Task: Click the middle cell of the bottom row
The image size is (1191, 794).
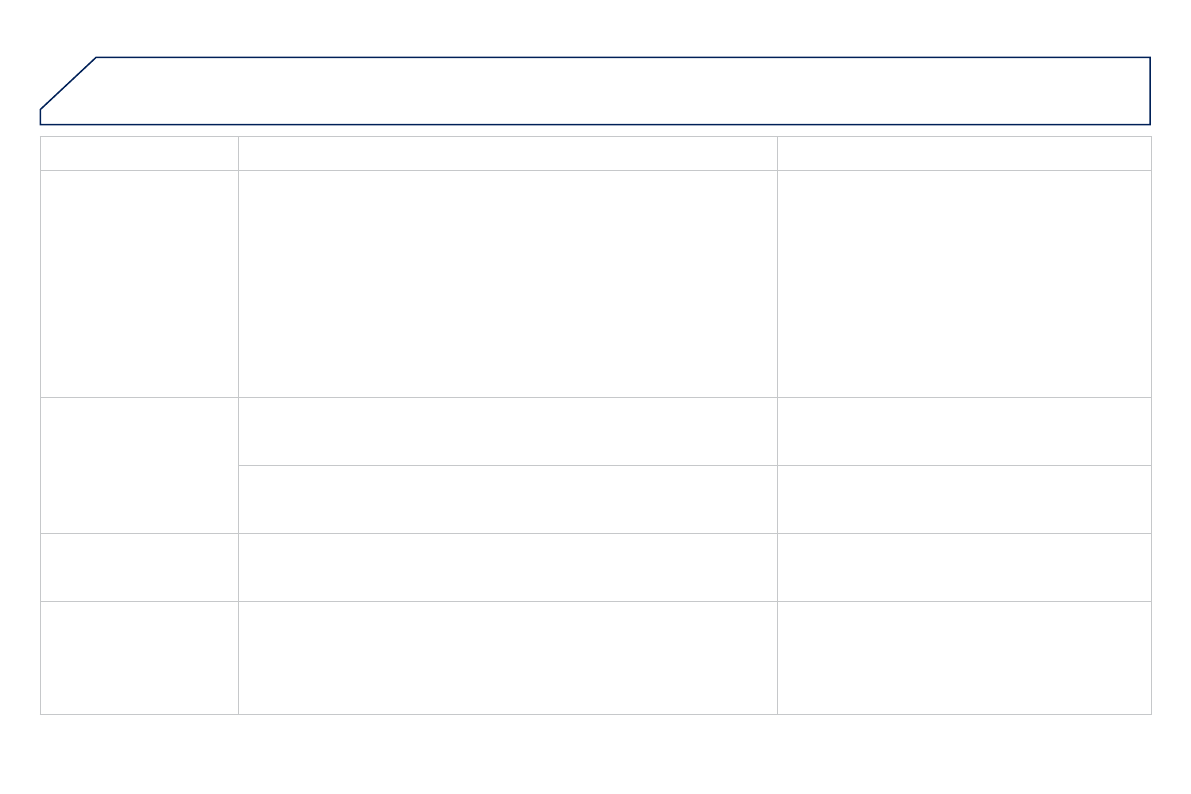Action: pyautogui.click(x=507, y=657)
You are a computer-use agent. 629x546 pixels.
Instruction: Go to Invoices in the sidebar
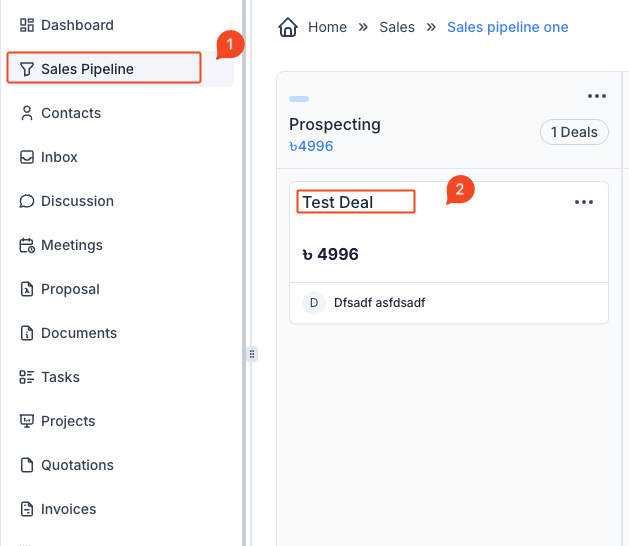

....................

REQUIRED WORK: Restate the entries word for word, though any image they contain should not appear.

RESULT:
Task: Click the middle cell of the bottom row
The image size is (1191, 794).
Action: pyautogui.click(x=507, y=657)
You are a computer-use agent. 629x546 pixels.
Instruction: Go to Invoices in the sidebar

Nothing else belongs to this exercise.